5 Stars 4 Stars 3 Stars 2 Stars 1 Star 4.2 from 36 reviews
  • Author: admin
  • Prep Time: 10 minutes
  • Cook Time: 25 minutes
  • Total Time: 35 minutes
  • Yield: 6 servings
  • Category: Main Course
  • Method: Stovetop
  • Cuisine: Mexican-Inspired
  • Diet: Kid-Friendly

Description

This One Pot Wonder Chicken Enchilada Bowls recipe combines tender chicken, hearty beans, and flavorful rice in a savory enchilada sauce for a simple, satisfying meal all made in one pot. Perfect for a family dinner or an easy weeknight meal, it’s loaded with classic Mexican-inspired flavors and customizable with your favorite toppings.

# [Directive 1]
Copy the entries below verbatim, from the line containing "[Одноклассники] (88, 1424)" through the line containing "Мапуту (204, 2407)", both lines included.

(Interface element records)
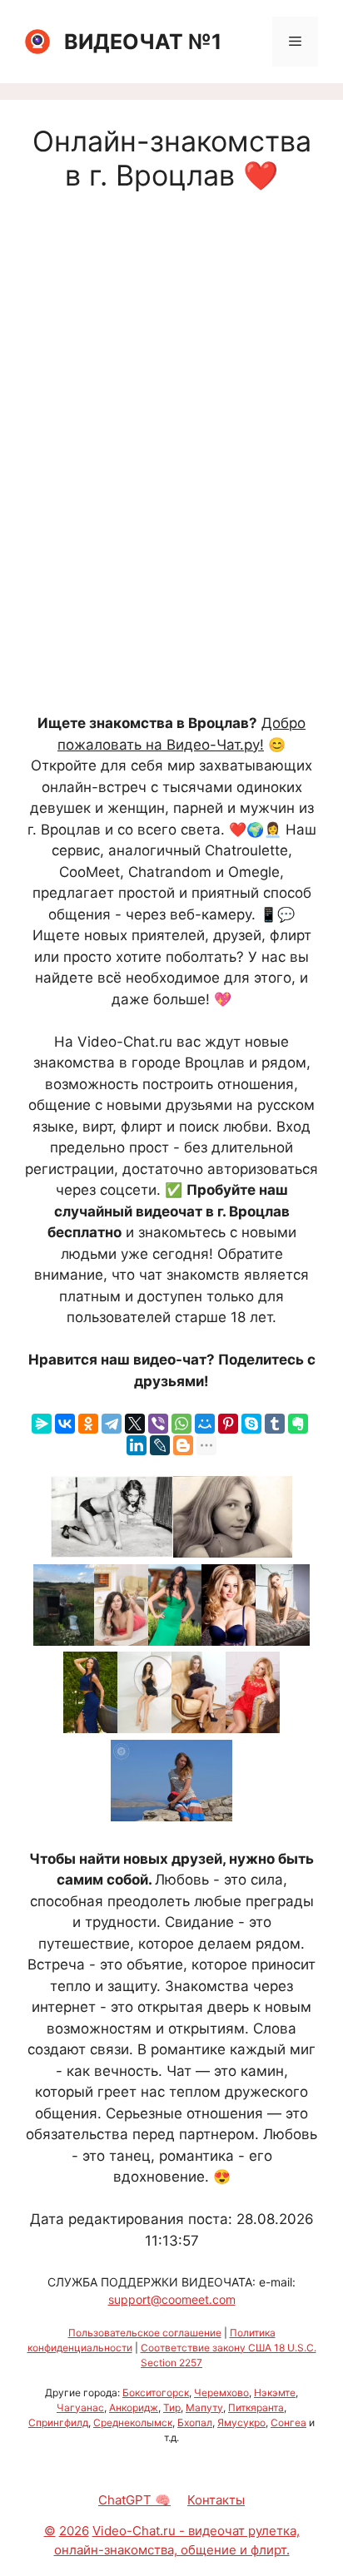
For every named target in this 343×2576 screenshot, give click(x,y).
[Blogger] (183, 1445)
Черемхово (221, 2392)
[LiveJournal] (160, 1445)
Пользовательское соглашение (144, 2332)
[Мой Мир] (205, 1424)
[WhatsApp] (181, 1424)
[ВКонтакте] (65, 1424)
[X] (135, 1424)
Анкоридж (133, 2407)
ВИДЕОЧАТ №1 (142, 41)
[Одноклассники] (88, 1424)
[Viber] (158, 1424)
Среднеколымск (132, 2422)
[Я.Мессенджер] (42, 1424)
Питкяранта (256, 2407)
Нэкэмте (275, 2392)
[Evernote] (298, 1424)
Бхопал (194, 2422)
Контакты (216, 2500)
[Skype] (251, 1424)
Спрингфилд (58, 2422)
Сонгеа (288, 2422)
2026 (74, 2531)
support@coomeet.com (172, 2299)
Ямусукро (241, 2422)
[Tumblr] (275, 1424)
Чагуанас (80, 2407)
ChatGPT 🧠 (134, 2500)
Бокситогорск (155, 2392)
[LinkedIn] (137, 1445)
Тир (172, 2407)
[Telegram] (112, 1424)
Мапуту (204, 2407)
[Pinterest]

# [Directive 2]
Repeat the stretch of the recipe from "5 Stars 4 Stars" through "your favorite toppings." word for word.

# [Exercise output 1]
[Одноклассники] (88, 1424)
[Viber] (158, 1424)
Среднеколымск (132, 2422)
[Я.Мессенджер] (42, 1424)
Питкяранта (256, 2407)
Нэкэмте (275, 2392)
[Evernote] (298, 1424)
Бхопал (194, 2422)
Контакты (216, 2500)
[Skype] (251, 1424)
Спрингфилд (58, 2422)
Сонгеа (288, 2422)
2026 (74, 2531)
support@coomeet.com (172, 2299)
Ямусукро (241, 2422)
[Tumblr] (275, 1424)
Чагуанас (80, 2407)
ChatGPT 🧠 (134, 2500)
Бокситогорск (155, 2392)
[LinkedIn] (137, 1445)
Тир (172, 2407)
[Telegram] (112, 1424)
Мапуту (204, 2407)

# [Exercise output 2]
5 Stars 4 Stars 3 Stars 2 Stars 1 Star 4.2 from 36 reviews
  • Author: admin
  • Prep Time: 10 minutes
  • Cook Time: 25 minutes
  • Total Time: 35 minutes
  • Yield: 6 servings
  • Category: Main Course
  • Method: Stovetop
  • Cuisine: Mexican-Inspired
  • Diet: Kid-Friendly

Description

This One Pot Wonder Chicken Enchilada Bowls recipe combines tender chicken, hearty beans, and flavorful rice in a savory enchilada sauce for a simple, satisfying meal all made in one pot. Perfect for a family dinner or an easy weeknight meal, it’s loaded with classic Mexican-inspired flavors and customizable with your favorite toppings.